🤖 AI Summary
This work addresses the fundamental tension between user privacy protection and searcher information requirements in MEV-Share systems. We propose a differential privacy–based aggregated hint mechanism that formally quantifies the privacy loss incurred when users disclose transaction intent during MEV extraction, enabling users to negotiate fair rebates based on measurable privacy costs. Our method employs ε-differential privacy–compliant aggregation and randomized sampling within a trusted administrator architecture, jointly enhancing frontrunning resistance, search efficiency, and Sybil attack resilience. The key innovation lies in being the first to embed quantifiable privacy cost directly into MEV-sharing protocol design—thereby achieving a balanced trade-off among privacy preservation, utility, and fairness. Experimental results demonstrate significant improvements in on-chain transaction execution efficiency and system security, while increasing the practicality and user trustworthiness of MEV-Share.
📝 Abstract
Flashbots recently released mev-share to empower users with control over the amount of information they share with searchers for extracting Maximal Extractable Value (MEV).
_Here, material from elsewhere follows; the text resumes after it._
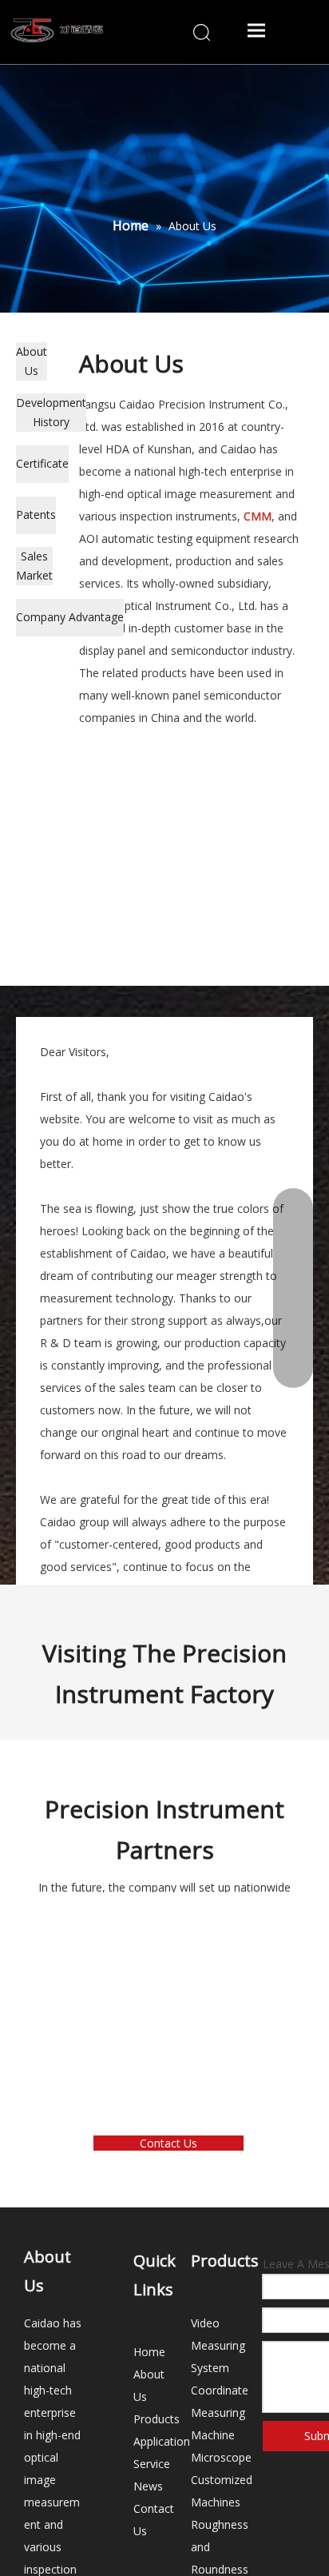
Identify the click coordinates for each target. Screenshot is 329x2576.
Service (151, 2463)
Searchers require more information to maintain on-chain exchange efficiency and profitability, while users aim to prevent frontrunning by withholding information. After analyzing two searching strategies in mev-share to reason about searching techniques, this paper introduces Differentially-Private (DP) aggregate hints as a new type of hints to disclose information quantitatively. DP aggregate hints enable users to formally quantify their privacy loss to searchers, and thus better estimate the level of rebates to ask in return. The paper discusses the current properties and privacy loss in mev-share and lays out how DP aggregate hints could enhance the system for both users and searchers. We leverage Differential Privacy in the Trusted Curator Model to design our aggregate hints. Additionally, we explain how random sampling can defend against sybil attacks and amplify overall user privacy while providing valuable hints to searchers for improved backrunning extraction and frontrunning prevention.